Un carrefour entre trois continents et une proximité « enviable » avec des zones de conflit autant qu’avec des régions pétrolifères en Afrique… Djibouti, pays des braves, est une nation qui a toujours suscité la convoitise des puissances mondiales.
La dernière en date, la Chine, a profité de l’échéance imminente de la dette djiboutienne pour négocier une mainmise que le gouvernement djiboutien regrette sans doute maintenant.
La Chine, un partenaire inévitable
Depuis l’indépendance de Djibouti en 1977, le pays s’est projeté de conflit en conflit : Une dictature à partir de 1981, une guerre en 1991, un coup militaire en 1994 etc…
L’instabilité politique a laissé l’économie de Djibouti à plat ventre devant les puissances mondiales. Ces dernières ont toujours entretenu un intérêt particulier d’y installer une présence militaire. Depuis 2016 seulement, les Etats-Unis, la France, l’Italie, le Japon, la Chine y ont établi des bases militaires.
La Chine, cependant, ne s’est pas contentée d’avoir une base militaire de 1700 hommes, elle voulait d’autres vecteurs de pression sur le gouvernement d’Ismaïl Omar Guelleh. En mars 2016, plus d’une trentaine d’entreprises chinoises avaient déjà construit des installations sur 240 hectares des 48 kilomètres carrés prévus pour la Djibouti Free Trade Zone, une zone de libre échange où le drapeau chinois flotte partout.
Pourtant, la DIFTZ est à la base le résultat d’investissements purement africains et étatiques : L’Ethiopie, le Rwanda, la Somalie, le Soudan y ont investi pas mal de sous et de capital diplomatique.
La partie de la zone promise à l’Autorité djiboutienne (60%), elle, se fait petit à petit racheter par des entreprises chinoises du CMG, déjà propriétaires de 30% du hub. L’avantage du contrôle économique chinois est l’argument de la dette, qui dépasse en 2020 plus de 70% du PIB djiboutien.

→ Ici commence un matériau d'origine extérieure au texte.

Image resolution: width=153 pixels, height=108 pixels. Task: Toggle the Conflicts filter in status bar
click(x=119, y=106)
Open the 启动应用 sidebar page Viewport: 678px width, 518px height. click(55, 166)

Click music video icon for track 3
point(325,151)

Le dragon, l’aigle et le coq
En ce qui concerne la présence militaire étrangère à Djibouti, elle n’a pas encore atteint le monopole chinois. La France a 1572 militaires déployés au Djibouti et les Etats-Unis 2100 hommes en plus des forces opérationnelles dans le cadre de deux bases permanentes en Afrique (l’unique base permanente dans le cas des Etats-Unis.

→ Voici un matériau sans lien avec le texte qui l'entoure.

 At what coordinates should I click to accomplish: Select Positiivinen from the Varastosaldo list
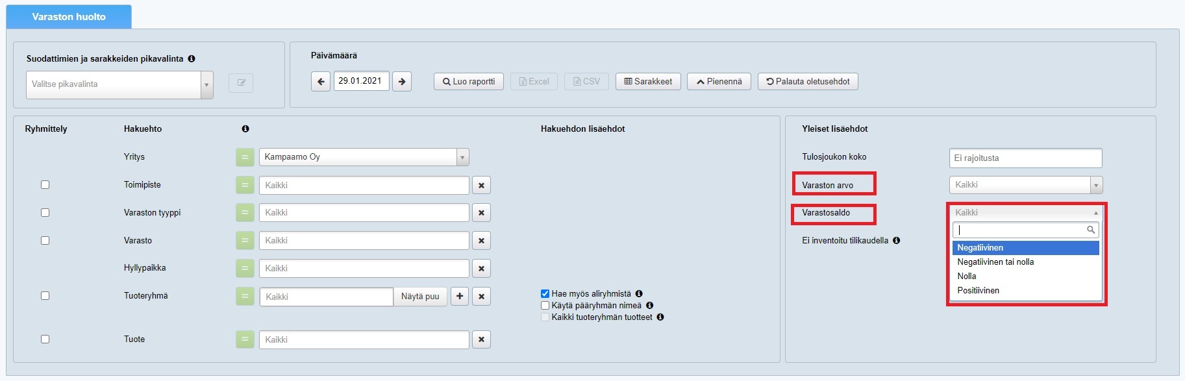[x=978, y=291]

La garnison chinoise de la base navale à Djibouti vient de dépasser la présence française, mais elle promet que sa présence militaire atteindra 10.000 hommes et des capacités logistiques supérieures à ce que les Etats-Unis et la France peuvent se permettre dans la région.

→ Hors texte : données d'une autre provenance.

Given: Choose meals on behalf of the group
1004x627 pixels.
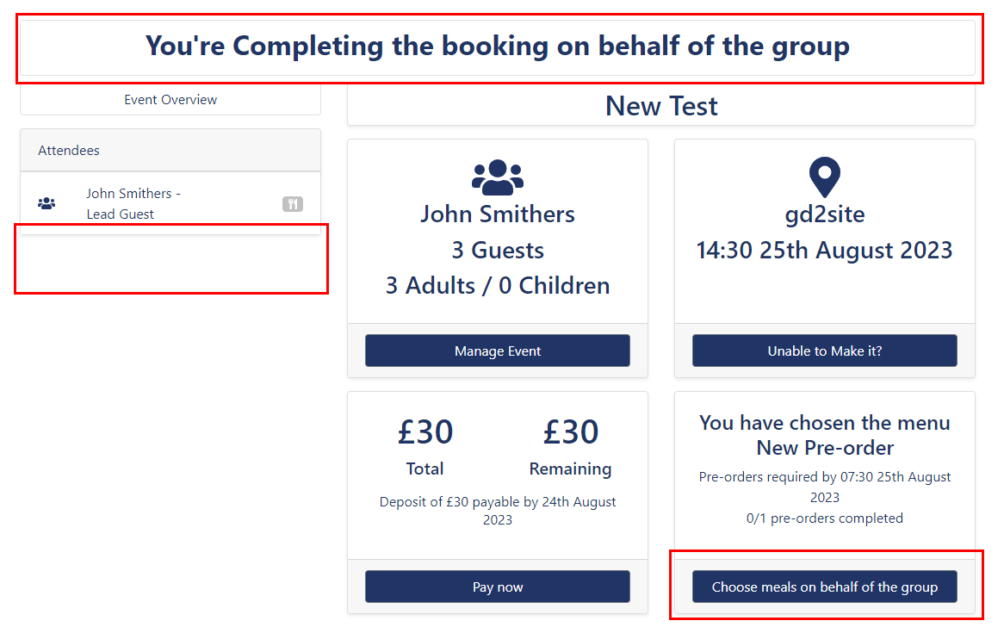Looking at the screenshot, I should pos(825,587).
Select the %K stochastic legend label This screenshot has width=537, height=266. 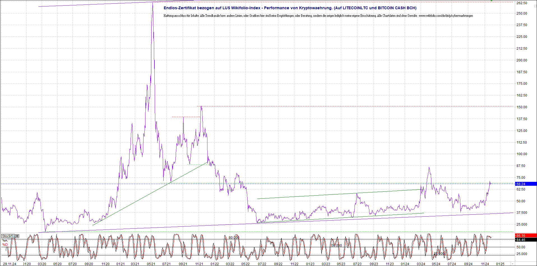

Les djiboutiens peuvent bien être agacés, mais ils n’ont que le choix de louer le terrain pour l’armée chinoise en échange d’une déduction de la dette. Le problème est que Pékin n’hésite pas à se comporter hautainement envers Djibouti, le président Xi Jinping a maintes fois utilisé les canaux officiels pour exprimer son mécontentement des problèmes sécuritaires et administratifs à Djibouti.
Ce n’est pas ainsi qu’on traite un allié. Après le message de mécontentement de l’ambassadeur chinois à la présidence djiboutienne. Ismaïl Omar Guelleh est parti pousser son coup de gueule à Paris, et a promis aux Emirats arabes unis ainsi qu’à l’Inde une part de la DIFTZ, ce qui a évidemment causé une escalade de la rhétorique chinoise.
Au milieu de ce paradigme, les américains restent de marbre, ils savent que leur expertise dans la confrontation avec les pirates de la Corne de l’Afrique et les groupes terroristes de l’est africain est incontournables pour toutes les parties intéressées. Si on y rajoute le fait que les Etats-Unis ont déjà leur hub(s) économique(s) à l’ouest du golfe persique, et que leurs intérêts militaires immédiats (surtout avec le nouveau gouvernement) se situent au Moyen-Orient, les Etats-Unis ne risquent pas de médier le différent djiboutien-chinois.
Donc peu importe si le ministre djiboutien des Affaires étrangères crie aux « relations économiques privilégiées avec la France », il semblerait que Pékin ne respecte que la force, ce qui s’aligne avec sa plateforme diplomatique immuable depuis des dizaines d’années.
La France, quant à elle, a fait l’erreur de penser que l’entrisme politique et militaire remplirait les vides laissés par le départ de Total et Colas de Djibouti (2014). La Chine est trop investie dans la petite nation africaine pour que les vestiges de la colonisation puissent peser dans la balance.